Set out every line of the material below as a numbered list, skipping blank lines and leaving the pictures out of your answer.

(Word and element location data)
↓↓↓

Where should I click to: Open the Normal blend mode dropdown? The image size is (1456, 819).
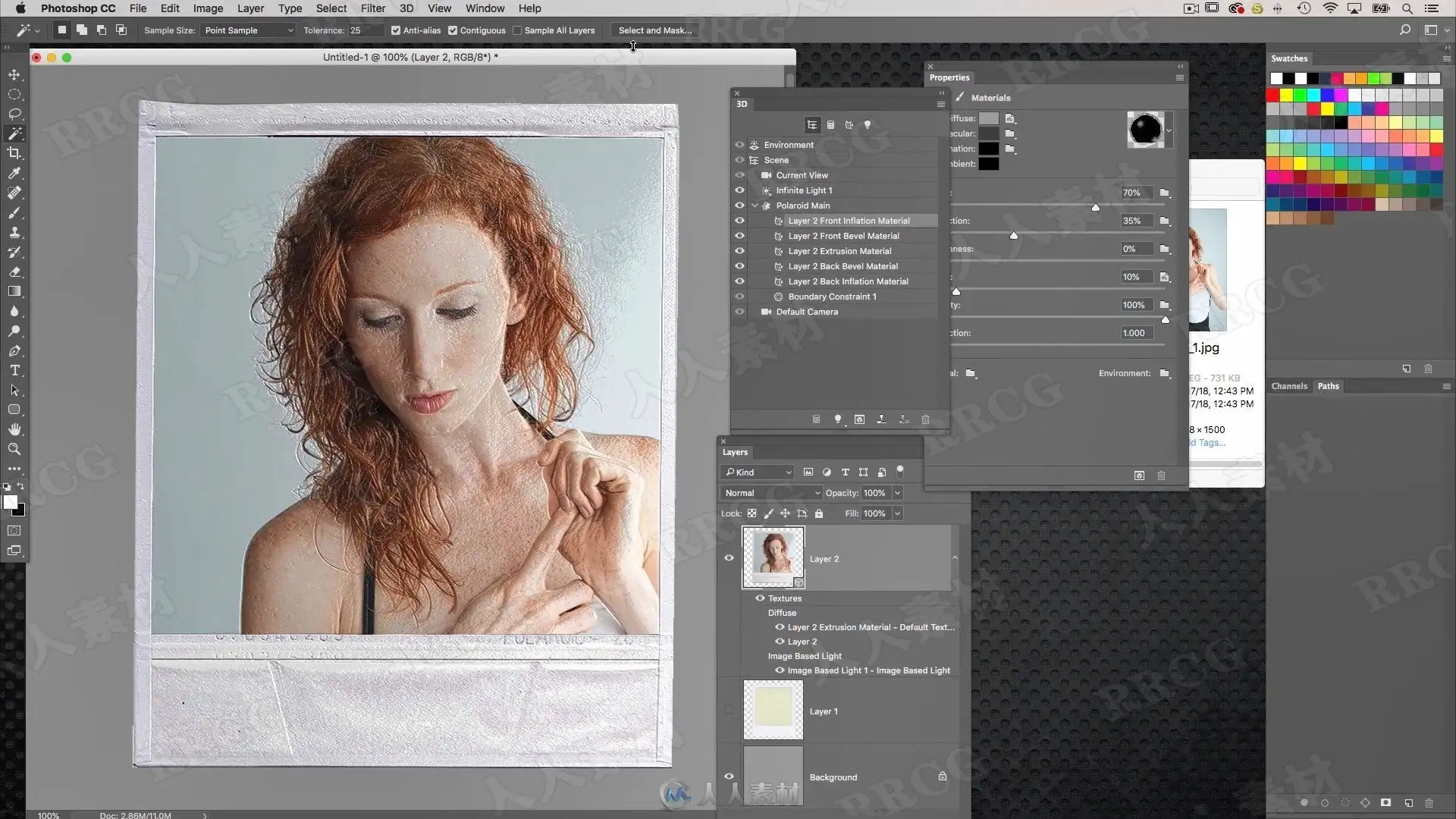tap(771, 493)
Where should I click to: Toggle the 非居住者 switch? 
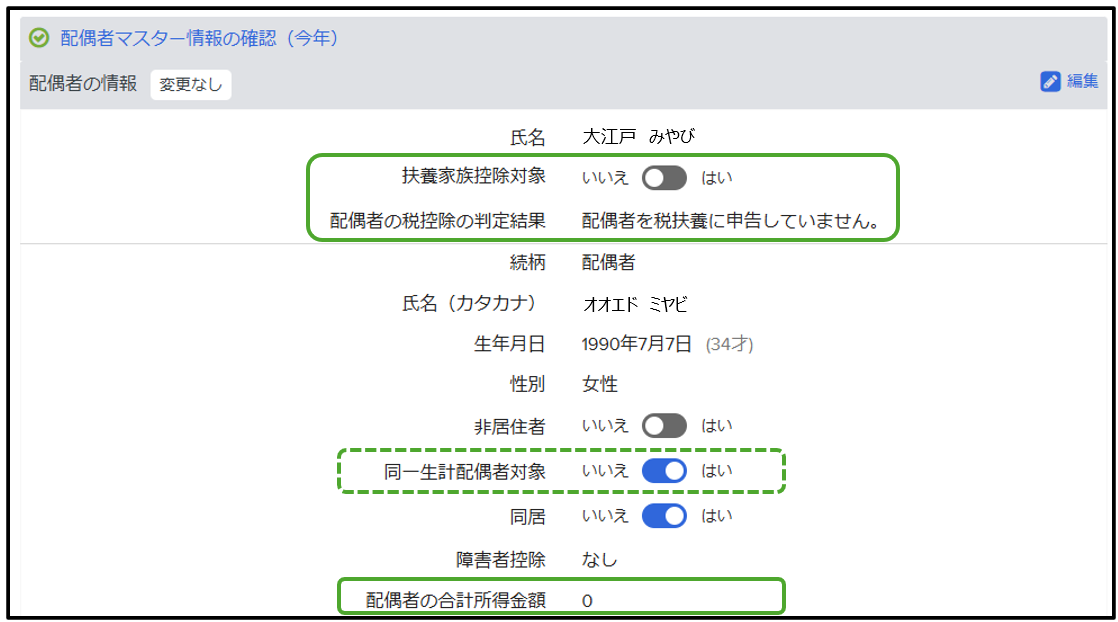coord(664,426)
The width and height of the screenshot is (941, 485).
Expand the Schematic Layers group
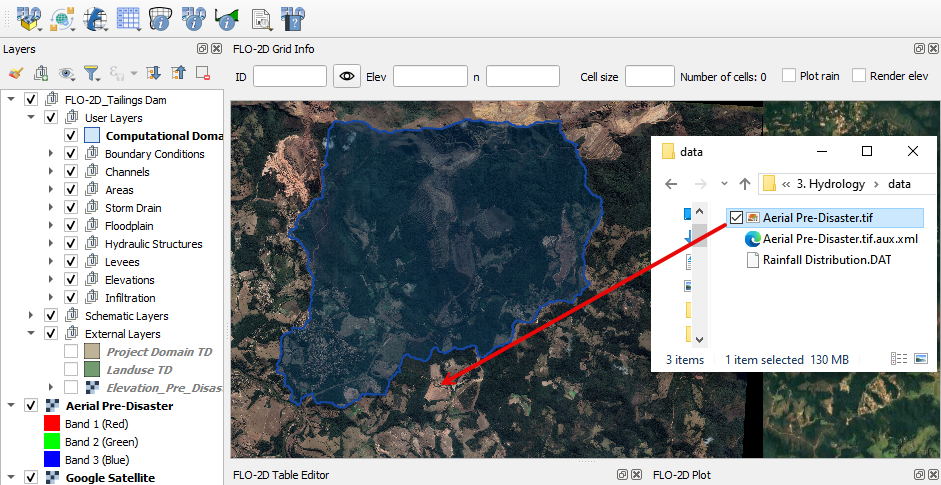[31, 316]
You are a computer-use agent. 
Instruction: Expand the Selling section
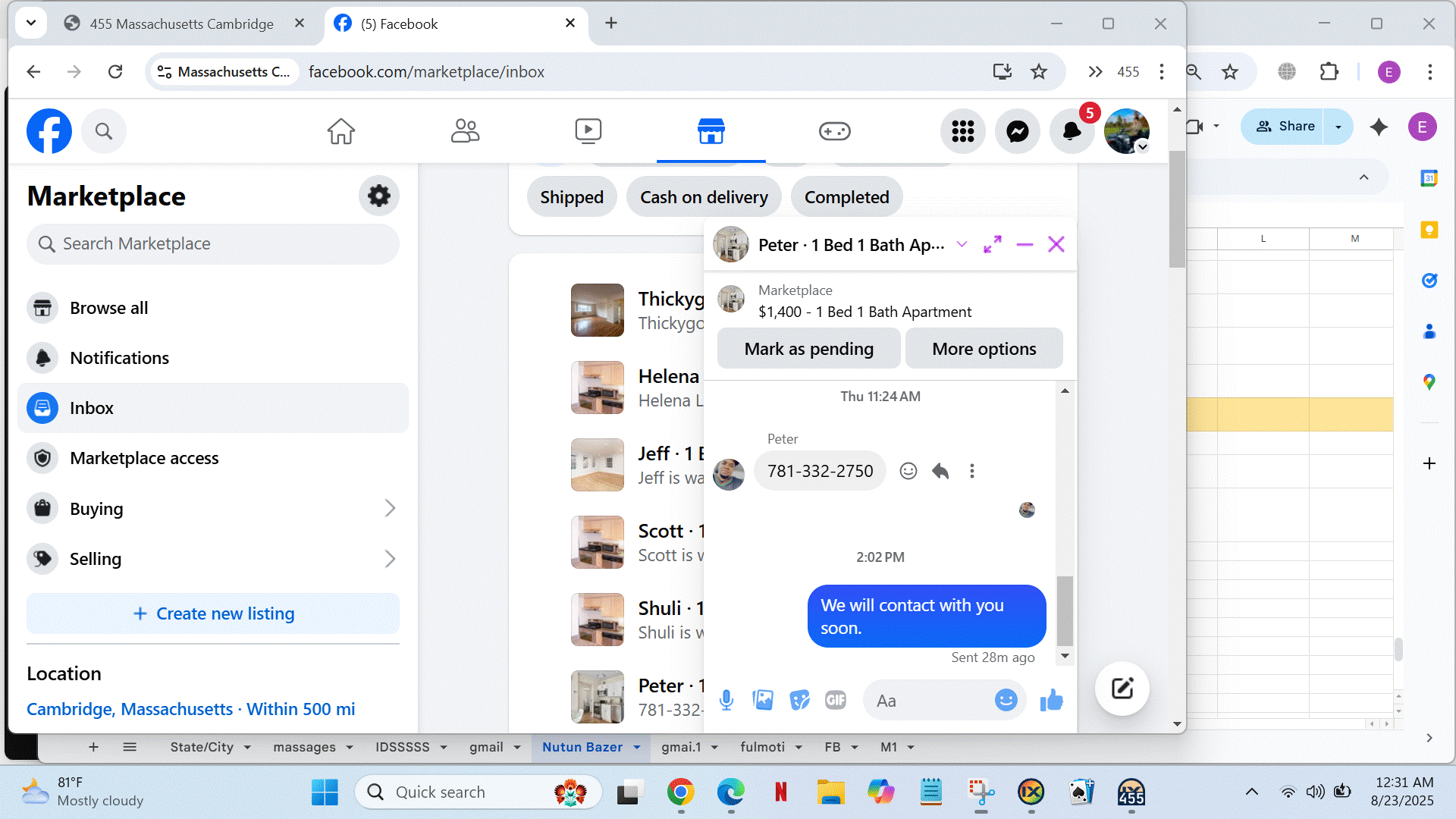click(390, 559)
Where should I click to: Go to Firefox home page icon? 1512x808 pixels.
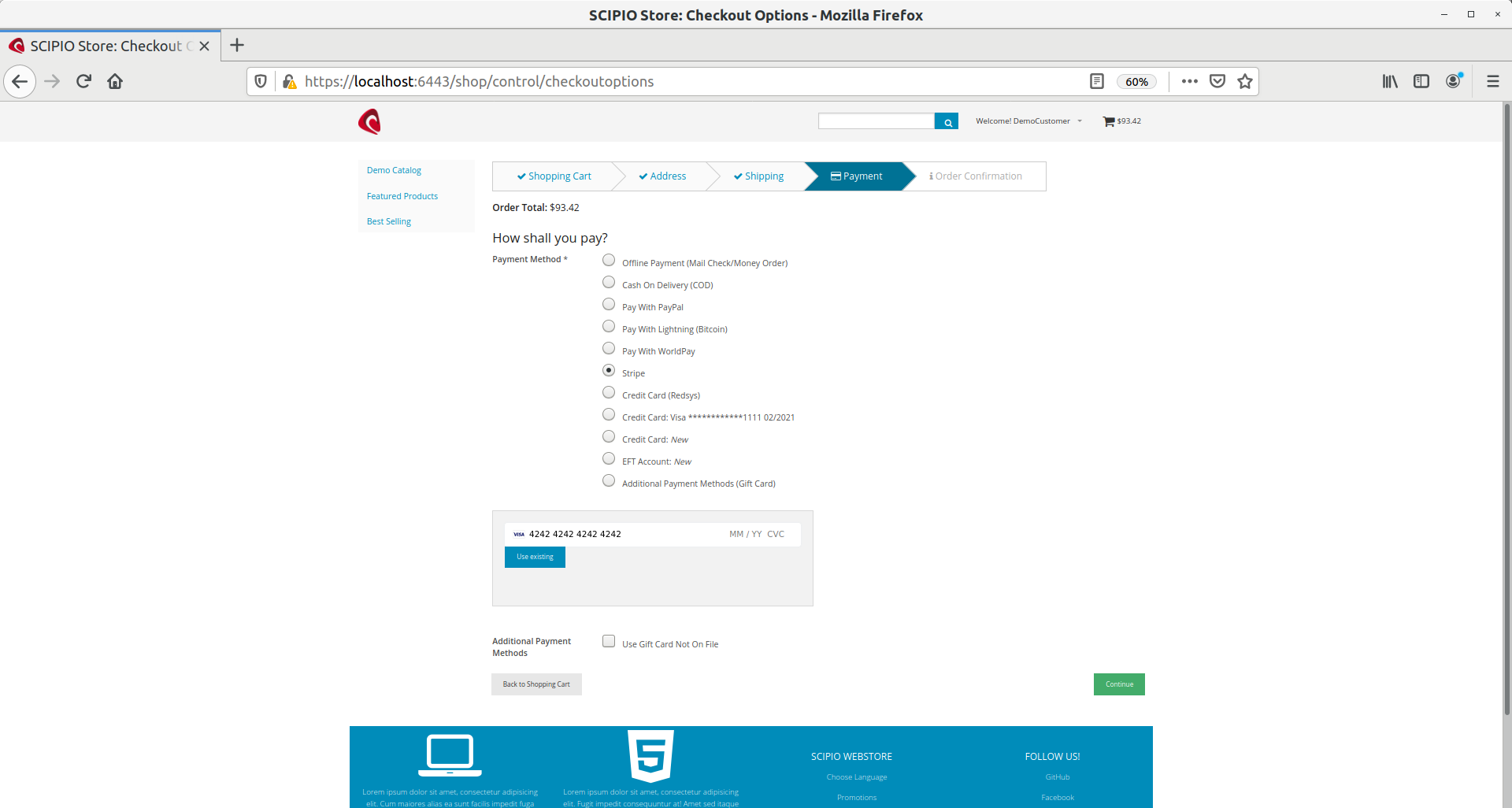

↑↑↑

Expected answer |
1. Where should I click to: Open the Normal blend mode dropdown? The image size is (1456, 819).
2. tap(771, 493)
3. Where should I click to: Toggle the 非居住者 switch? 
4. coord(664,426)
5. The width and height of the screenshot is (941, 485).
6. Expand the Schematic Layers group
7. [31, 316]
8. You are a computer-use agent. 
9. Instruction: Expand the Selling section
10. click(390, 559)
11. Where should I click to: Go to Firefox home page icon? 1512x808 pixels.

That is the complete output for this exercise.